La película de Pablo Larraín termina siendo un ejercicio narcisista que pierde fuerza durante su desarrollo.

Caracas. Desde el 15 de septiembre está disponible en Netflix la película El conde, del chileno Pablo Larraín. Es una arriesgada sátira sobre la causa de una de las heridas más recientes de su país: la dictadura de Augusto Pinochet.

Para darle otro tratamiento a ese flagelo, el cineasta cuenta la historia de un vampiro, interpretado por Jaime Vadell. Vive anclado en una mansión en la que pululan los recuerdos del poder perdido. Una familia que se aferra con las uñas al ademán de lo que fue, todopoderosa de un país. 

El conde
La película ganó Mejor Guion en el Festival de Cine de Venecia

El otrora mandamás general es un anciano que deambula en sus aposentos, junto con su esposa Lucia (Gloria Münchmeyer) y su mayordomo Fyodor (Alfredo Castro). De ese trío, solo este último es también vampiro. Ella quiere ser también una bestia, pero él no le ha concedido ese honor. 

Repentinamente aparecen los hijos del matrimonio, interesados más en la herencia del patriarca, que en realidad una dinámica familiar típica.

Pablo Larraín así presenta un ambiente sombrío, derrocha toda esa influencia del cine fantasmagórico. 

En El conde hay criaturas que vuelan en la noche para arrancar corazones en la ciudad. 

El conde
Alfredo Castro interpreta a un misterioso y mortal mayordomo

Pablo Larraín escribió el guion con Guillermo Calderón, con quién ha estrenado obras como El club (2015) y Neruda (2016). 

Sin embargo, además de las actuaciones, lo que más resalta del largometraje es su fotografía, a cargo de Edward Lachman, nominado al Óscar en dos oportunidades por su trabajo en Far from Heaven (2002) y Carol (2015).

La historia tiene momentos brillantes, ese audaz atrevimiento de representar la sordidez pinochetista a través de unos personajes lúgubres, ansiosos de la sangre y anquilosados en pretensiones de una elite a la que pertenecieron.

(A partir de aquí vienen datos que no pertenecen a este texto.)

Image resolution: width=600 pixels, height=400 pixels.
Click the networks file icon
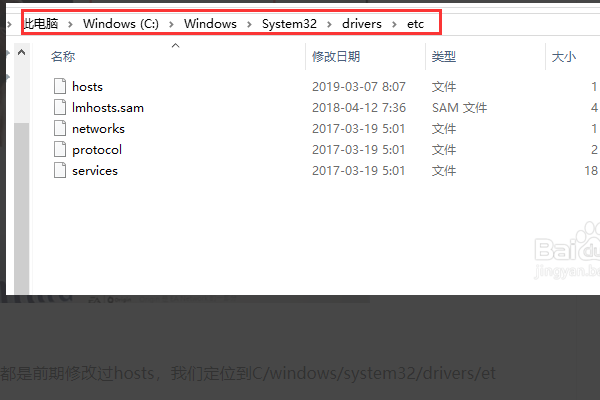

Al final, no hay más nadie alrededor en el solitario paraje en el que conviven, tan solo murmullos que traman planes a espaldas del otro. 

Todo un ambiente ruin bien delineado por los responsables de El conde

Ahora bien, la película trata tanto de subrayar su sátira, y de no dejar cabo suelto en los personajes a desarrollar, que varias veces se desinfla hasta el hastío. Hay toda una dinámica retórica, en volver a lo que ya estaba claro, en machacar ideas resueltas. Como si adentrarse así en un tema espinoso causara el temor de que el mensaje no se entendiera. 

El conde

El conde entonces empieza a confundir. Ya lo había hecho al principio con una narración en off con acento británico que genera las primeras preguntas, más adelante resueltas cuando se exponen los vínculos del Drácula chileno con quien cuenta la historia; en una clara intención de amalgamar personajes históricos para señalar culpables en el contexto histórico, pero que en el papel de la obra lucen tan rebuscados que cansan.

El conde es una película que agota. No tanto por lo que se ve, pues es un ejercicio visual que deslumbra en pantalla, sino por su trama llevada a un extremo tal que termina en un ejercicio que pretende satirizar sin cabo sueltos en su mordida, pero en realidad se pierde en deambulaciones. 

Termina sin la fuerza que promete en su inicio, una sátira que se queda a medias entre la inquina y sus intenciones aleccionadoras. Algunos tendrán sentimientos encontrados, el debate entre el despliegue visual y un guion que se va a la deriva.